Truman’s intervention in the 1946–1949 Greek Civil War marked the official launching of the Cold War. His March 12 speech came to be known as the Truman Doctrine. The US intervention, crucially aided by the Stalin regime in Moscow, which refused to come to the aid of the Greek workers, turned the tide and led to the crushing of the revolt. Up to 100,000 workers and peasants were imprisoned, exiled or killed in the savage repression that followed the defeat of the uprising.

The defeat in 1949 sowed the seeds for the military coup of 1967 and seven years of dictatorship under the Greek junta.

Papandreou presented this counterrevolution as an exemplary precedent for renewed collaboration between Greece and the US in the face of a new crisis.
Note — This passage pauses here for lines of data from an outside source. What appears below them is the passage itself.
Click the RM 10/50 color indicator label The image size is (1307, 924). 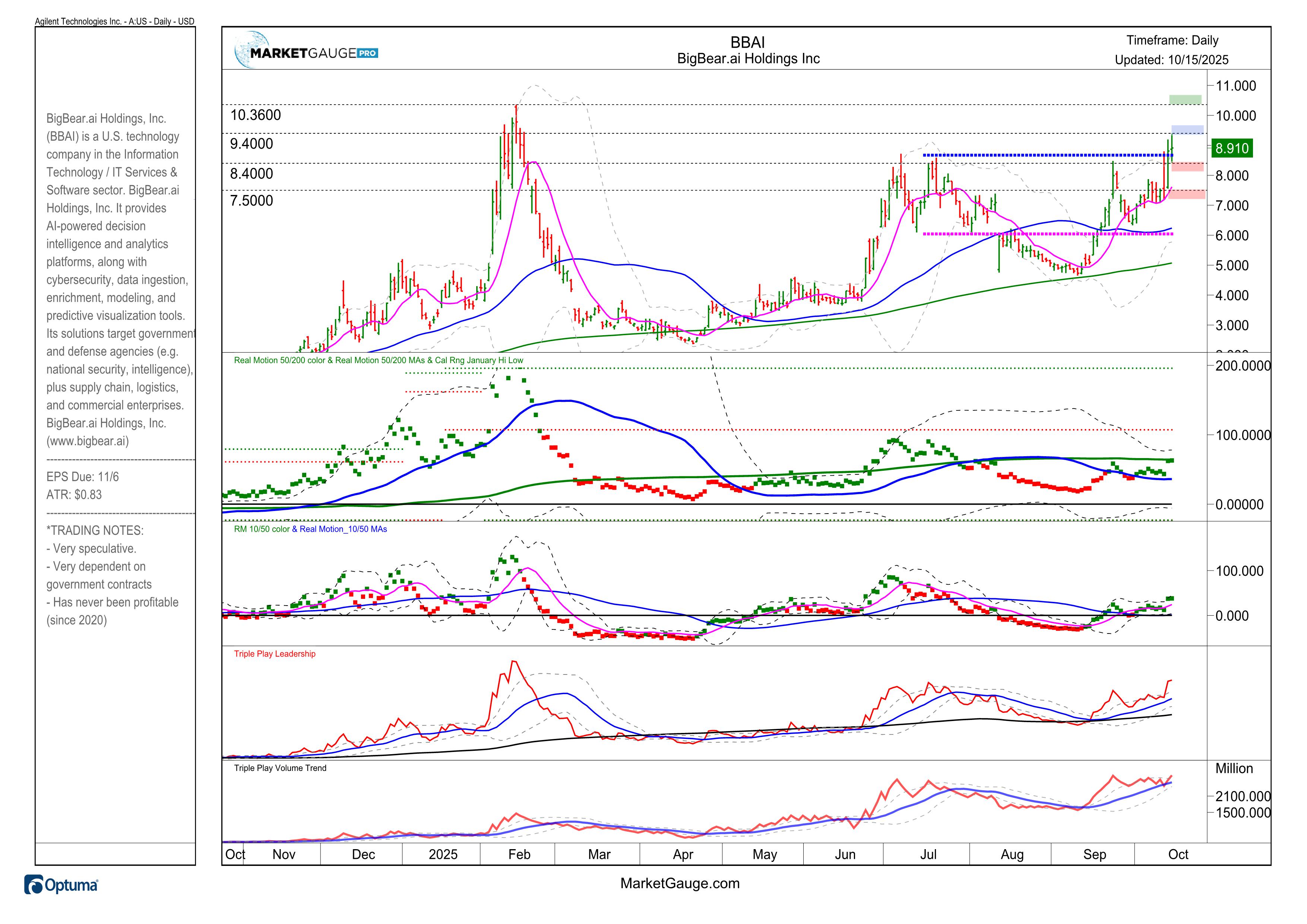click(262, 529)
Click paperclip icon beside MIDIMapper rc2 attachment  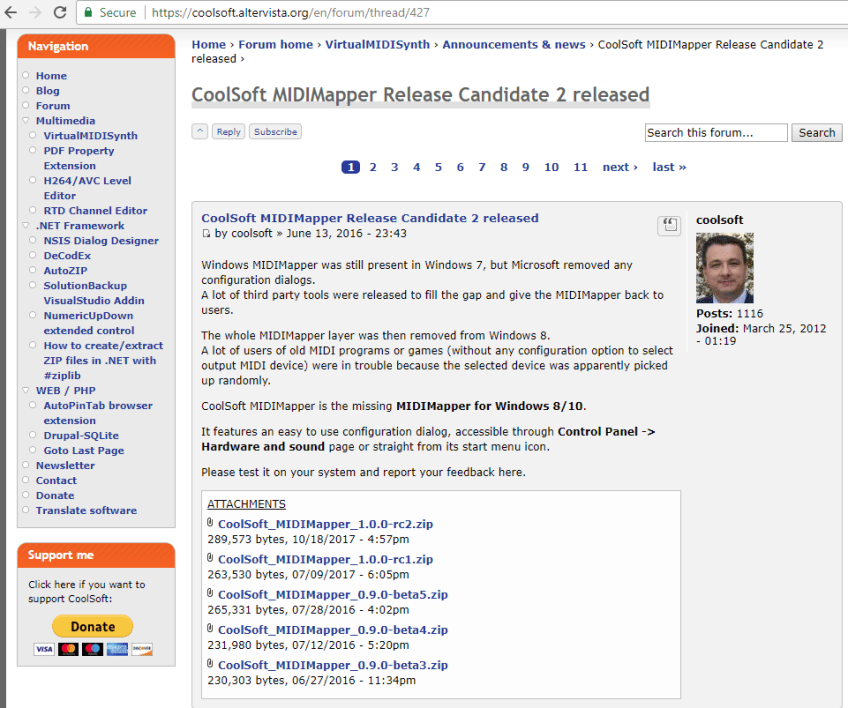pos(210,523)
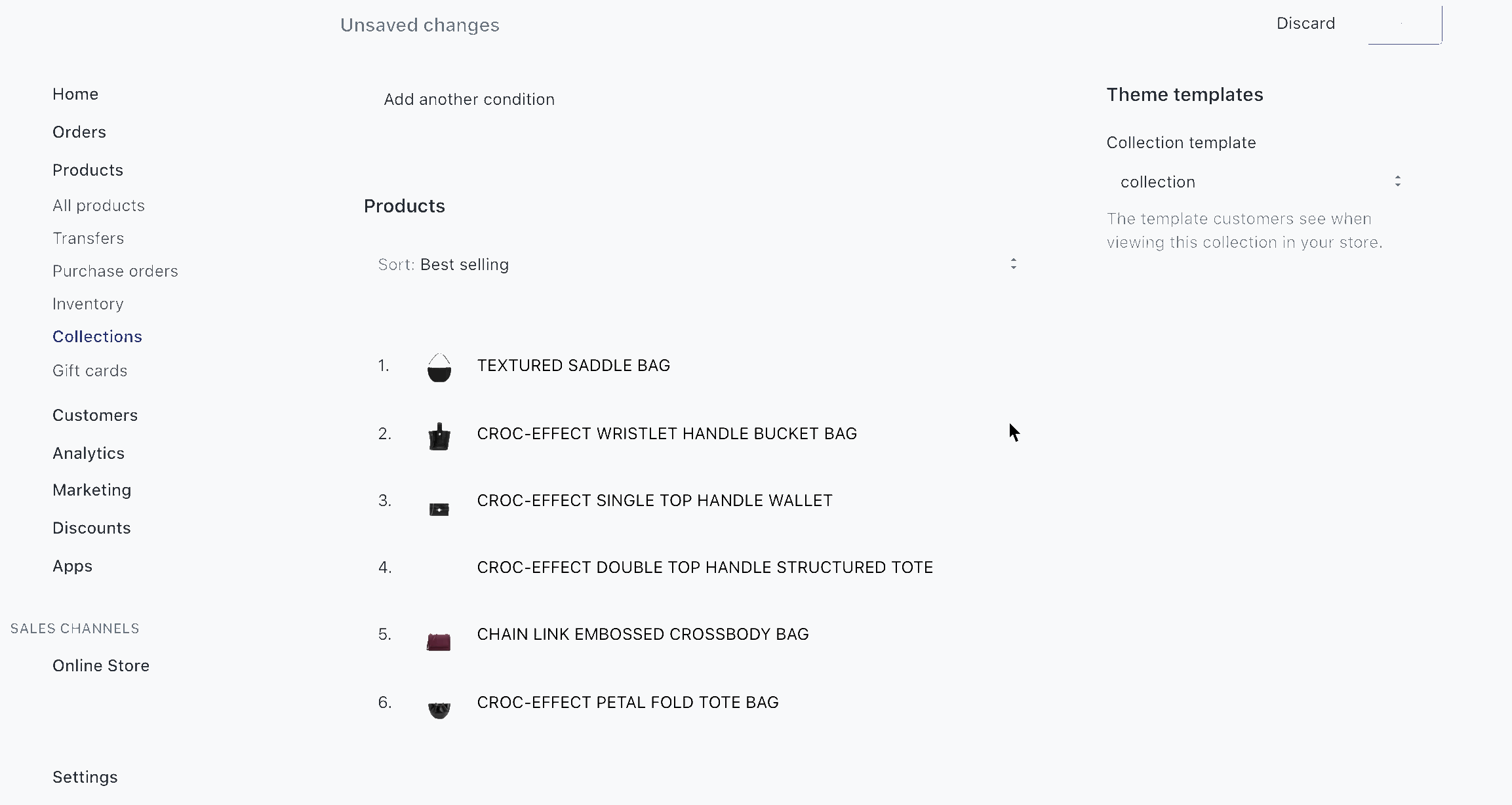The image size is (1512, 805).
Task: Click the All Products link
Action: tap(98, 205)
He boasted of the severity of the austerity measures he was imposing, declaring that “the parliament has adopted the toughest austerity measures in Greece’s modern history.”

Calling the measures “painful choices that come with high political and social costs,” he made clear that they were only a down payment. “I have told the people of Greece,” he declared, “that 2010 must be and will be a year of drastic reforms across all levels of government: changes to our tax system, our social security system, our public administration, our education system, and our development model.”

He warned of “severe social unrest,” and said the danger of social upheavals was being exacerbated by speculators who, he insisted, had to be reined in. He added that speculation was driving down the euro, thereby increasing the price of US exports and driving up the US trade deficit.

The unstated implication of Papandreou’s speech was that both the US and Europe were entering a period fraught with revolutionary dangers, and that the methods employed in 1946–49 in Greece might have to be revived.